Required action A:
Answer from the essay about visiting a mother's grave, one answer per line:
(i) For how many years had the mother struggled with multiple sclerosis?
(ii) What is the name of the cemetery?
(iii) What shoes was the writer wearing on the walk to the grave?
Required action B:
Write the next part of the essay about visiting a mother's grave, picking up after its last sentence.

Tuesday, December 4, 2012


New Romance: A Practicum for the Living

If you're looking to suss a fling from a partner, a fantastic early date is hitting up a cemetery to visit your dead mother. Because it’s not like they’re meeting at Thanksgiving, and it moves along a subconscious effort to both sabotage a new romantic relationship and forcibly resolve an old family one. That's my outlook on intimacy, anyway.

It was three months after my mother died of complications from a 20-year struggle with multiple sclerosis. She hadn't walked, or spoken coherently, in years. It ended badly in May. Come August, I found myself in — among the frayed nerves, fear of death, unresolved grief and anger — a relationship. And somewhere between falling in love and trying to function, I decided "now" was the best time to visit her grave. It was partly to get it over with. We’d done the math: she was dead. Put up the headstone and let's forget it happened. And because subconsciously I didn't want to love anyone, ever, I asked my new boyfriend to come, presenting it somewhat like a day trip to an upstate winery. "Lemme show you how unsavory my gene pool is, and, by extension, how truly vile I am as a mate, daughter, and person, and you can bail early before I really start loving you. And then we can get lunch." Really, this was some weird private performance designed to keep my one-woman show as-is. I didn't want a boyfriend around, and I didn't need a mother to remember.

A train and a cab ride later, we arrived at the cemetery office, which looked like a hybrid 1980s bank and Rapid Realty office (in terms of new real estate matters, realty and mortality are similarly cyclical business models). Behind bulletproof glass, a yarmulked man printed me a map of the massive Beth David Cemetery with my mother’s Jewish name on it and the intersection at which she now resided: Unit H6, between Joshua and Benjamin, talk a left at Mechla ... something. There was a mile-long walk to where she was buried, and I was with my boyfriend of a month, and I was wearing snakeskin heels, and I kept thinking, "This is such a good decision." Soundtrack to the situation’s gravity was the Mister Softee truck’s jingle on Elmont Avenue, drifting over in mocking perpetuity. 

At first, we couldn’t find her. And then Jared called my name while I leaned on a Rosenfeld, examining the map of H6. My stomach turned. I lumbered  over, my heels squishing into the earth. I saw my grandmother and grandfather’s name on a headstone.

Provided information:
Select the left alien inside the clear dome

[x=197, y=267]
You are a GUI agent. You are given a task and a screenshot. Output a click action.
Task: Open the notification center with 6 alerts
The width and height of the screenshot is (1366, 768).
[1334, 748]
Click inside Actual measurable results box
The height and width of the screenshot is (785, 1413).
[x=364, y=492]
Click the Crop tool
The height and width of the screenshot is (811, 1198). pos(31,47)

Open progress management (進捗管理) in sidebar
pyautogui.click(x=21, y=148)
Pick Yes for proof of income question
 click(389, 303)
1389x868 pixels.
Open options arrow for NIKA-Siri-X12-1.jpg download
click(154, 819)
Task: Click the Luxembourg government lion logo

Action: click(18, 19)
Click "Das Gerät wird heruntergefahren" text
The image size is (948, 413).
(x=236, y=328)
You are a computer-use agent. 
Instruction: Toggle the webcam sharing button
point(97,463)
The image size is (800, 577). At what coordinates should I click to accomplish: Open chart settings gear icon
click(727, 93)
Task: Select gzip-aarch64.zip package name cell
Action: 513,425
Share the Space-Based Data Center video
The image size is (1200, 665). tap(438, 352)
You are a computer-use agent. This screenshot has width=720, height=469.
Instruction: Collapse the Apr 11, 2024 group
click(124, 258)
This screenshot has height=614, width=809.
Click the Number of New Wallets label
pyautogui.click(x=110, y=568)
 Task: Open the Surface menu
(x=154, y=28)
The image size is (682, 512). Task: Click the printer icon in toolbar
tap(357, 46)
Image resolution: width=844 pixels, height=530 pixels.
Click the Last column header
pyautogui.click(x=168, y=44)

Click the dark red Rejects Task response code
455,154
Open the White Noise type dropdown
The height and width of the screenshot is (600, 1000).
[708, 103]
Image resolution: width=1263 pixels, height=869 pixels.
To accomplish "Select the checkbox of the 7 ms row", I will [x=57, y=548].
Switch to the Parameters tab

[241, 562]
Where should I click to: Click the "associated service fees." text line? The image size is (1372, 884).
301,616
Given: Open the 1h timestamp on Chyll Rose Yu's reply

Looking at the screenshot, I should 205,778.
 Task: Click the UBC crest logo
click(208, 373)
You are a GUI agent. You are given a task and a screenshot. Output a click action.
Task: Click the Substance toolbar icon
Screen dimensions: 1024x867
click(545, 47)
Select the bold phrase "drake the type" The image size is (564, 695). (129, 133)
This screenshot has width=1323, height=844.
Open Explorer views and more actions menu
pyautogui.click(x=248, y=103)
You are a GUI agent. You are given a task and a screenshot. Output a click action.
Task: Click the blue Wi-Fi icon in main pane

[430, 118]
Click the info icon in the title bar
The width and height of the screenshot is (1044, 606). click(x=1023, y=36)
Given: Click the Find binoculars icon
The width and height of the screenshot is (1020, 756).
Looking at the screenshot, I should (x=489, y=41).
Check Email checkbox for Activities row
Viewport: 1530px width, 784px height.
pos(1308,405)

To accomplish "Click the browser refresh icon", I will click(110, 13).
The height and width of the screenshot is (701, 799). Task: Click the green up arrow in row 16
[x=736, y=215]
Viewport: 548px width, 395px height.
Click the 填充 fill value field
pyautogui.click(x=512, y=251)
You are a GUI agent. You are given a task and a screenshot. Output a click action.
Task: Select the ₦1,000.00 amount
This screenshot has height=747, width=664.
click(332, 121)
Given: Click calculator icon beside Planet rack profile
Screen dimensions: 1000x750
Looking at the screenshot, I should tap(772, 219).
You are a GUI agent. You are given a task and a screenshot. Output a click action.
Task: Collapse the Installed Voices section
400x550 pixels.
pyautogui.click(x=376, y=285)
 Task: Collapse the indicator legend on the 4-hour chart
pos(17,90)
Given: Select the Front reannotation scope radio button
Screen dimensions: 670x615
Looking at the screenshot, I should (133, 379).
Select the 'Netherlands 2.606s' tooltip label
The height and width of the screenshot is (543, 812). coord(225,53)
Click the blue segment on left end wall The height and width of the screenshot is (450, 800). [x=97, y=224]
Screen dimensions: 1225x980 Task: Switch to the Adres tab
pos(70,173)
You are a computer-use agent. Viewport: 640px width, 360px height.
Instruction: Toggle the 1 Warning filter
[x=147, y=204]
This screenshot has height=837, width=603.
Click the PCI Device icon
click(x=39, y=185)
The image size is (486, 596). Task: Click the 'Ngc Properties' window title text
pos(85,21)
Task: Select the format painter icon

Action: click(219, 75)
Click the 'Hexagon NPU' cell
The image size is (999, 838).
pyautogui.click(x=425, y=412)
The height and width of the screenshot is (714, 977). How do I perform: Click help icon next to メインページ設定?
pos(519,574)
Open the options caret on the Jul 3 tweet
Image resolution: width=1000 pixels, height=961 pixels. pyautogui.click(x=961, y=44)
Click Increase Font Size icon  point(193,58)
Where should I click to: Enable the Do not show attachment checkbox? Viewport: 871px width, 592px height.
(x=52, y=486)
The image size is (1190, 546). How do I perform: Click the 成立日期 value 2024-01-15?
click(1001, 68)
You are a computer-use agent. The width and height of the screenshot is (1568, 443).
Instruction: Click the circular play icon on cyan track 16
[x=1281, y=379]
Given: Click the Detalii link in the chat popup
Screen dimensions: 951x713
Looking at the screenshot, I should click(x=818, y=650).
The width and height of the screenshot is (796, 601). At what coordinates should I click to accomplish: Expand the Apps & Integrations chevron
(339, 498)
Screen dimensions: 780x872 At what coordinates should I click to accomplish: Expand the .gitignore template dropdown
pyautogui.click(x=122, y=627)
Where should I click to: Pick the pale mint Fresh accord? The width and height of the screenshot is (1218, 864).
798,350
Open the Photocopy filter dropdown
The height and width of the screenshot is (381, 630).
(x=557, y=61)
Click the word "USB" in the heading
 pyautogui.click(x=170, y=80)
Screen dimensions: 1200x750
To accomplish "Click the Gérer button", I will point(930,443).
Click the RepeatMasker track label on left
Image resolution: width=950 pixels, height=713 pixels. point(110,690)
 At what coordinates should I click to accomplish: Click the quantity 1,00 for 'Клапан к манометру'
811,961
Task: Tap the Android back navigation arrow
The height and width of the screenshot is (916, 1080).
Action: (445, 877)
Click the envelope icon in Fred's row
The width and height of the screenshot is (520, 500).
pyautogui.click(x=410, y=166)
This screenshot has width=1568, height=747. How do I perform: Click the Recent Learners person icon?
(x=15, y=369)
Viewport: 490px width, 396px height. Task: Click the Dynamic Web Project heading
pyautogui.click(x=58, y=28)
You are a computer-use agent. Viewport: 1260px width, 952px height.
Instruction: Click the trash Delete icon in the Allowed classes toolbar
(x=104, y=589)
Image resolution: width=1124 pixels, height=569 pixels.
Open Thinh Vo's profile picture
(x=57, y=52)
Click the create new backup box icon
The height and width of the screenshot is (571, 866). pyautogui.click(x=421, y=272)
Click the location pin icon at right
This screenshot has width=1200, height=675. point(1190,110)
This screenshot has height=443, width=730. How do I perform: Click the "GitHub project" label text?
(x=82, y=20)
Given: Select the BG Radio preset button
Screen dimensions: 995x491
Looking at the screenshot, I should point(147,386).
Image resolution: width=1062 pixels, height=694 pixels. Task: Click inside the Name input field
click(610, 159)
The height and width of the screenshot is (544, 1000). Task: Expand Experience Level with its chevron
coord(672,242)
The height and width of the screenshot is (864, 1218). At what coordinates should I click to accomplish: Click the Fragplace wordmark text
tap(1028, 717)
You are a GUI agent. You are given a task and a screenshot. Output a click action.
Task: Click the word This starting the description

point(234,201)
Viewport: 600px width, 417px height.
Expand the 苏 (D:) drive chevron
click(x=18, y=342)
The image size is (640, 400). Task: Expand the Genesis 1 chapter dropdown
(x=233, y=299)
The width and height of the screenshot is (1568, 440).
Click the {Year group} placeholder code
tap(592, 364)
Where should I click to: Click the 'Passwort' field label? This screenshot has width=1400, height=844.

Answer space A:
(i) 20 years
(ii) Beth David Cemetery
(iii) Snakeskin heels

Answer space B:
Wait. Waaait. I know them. If they were here, then. Um.

Yeah. Next to the headstone, Jared stood above a foot high mound of dirt.

She was here. Why didn't I think she was here?

My plan to break free of him, break free of her, ended when I saw that dirt. There was a plastic sign at the head of the mound with her name. I planned to be detached, poetic, maybe let a single tear shimmer in the August sun. I planned to make it quick. I also planned to never shit at a guy’s apartment. But, so to speak, I shit in front of him, right there.

When I saw that dirt, I climbed down to her. She moved into my heart, my stomach, my fingers. I grabbed the dirt, I wanted to go so deep down that I might be under there. I held the dirt, I held her. My friend Dan once said when his father was dying, he crawled into the hospital bed and held him with naked love. I thought that was creepy; I never understood that until I was there, in the sun, leaves sticking to my knees. I never saw her, loved her, as much as I did then. I curled into her, breathing in the fine late summer heat and the dust and feeling so, so sorry I didn't comfort her when I could, when she actually needed me to.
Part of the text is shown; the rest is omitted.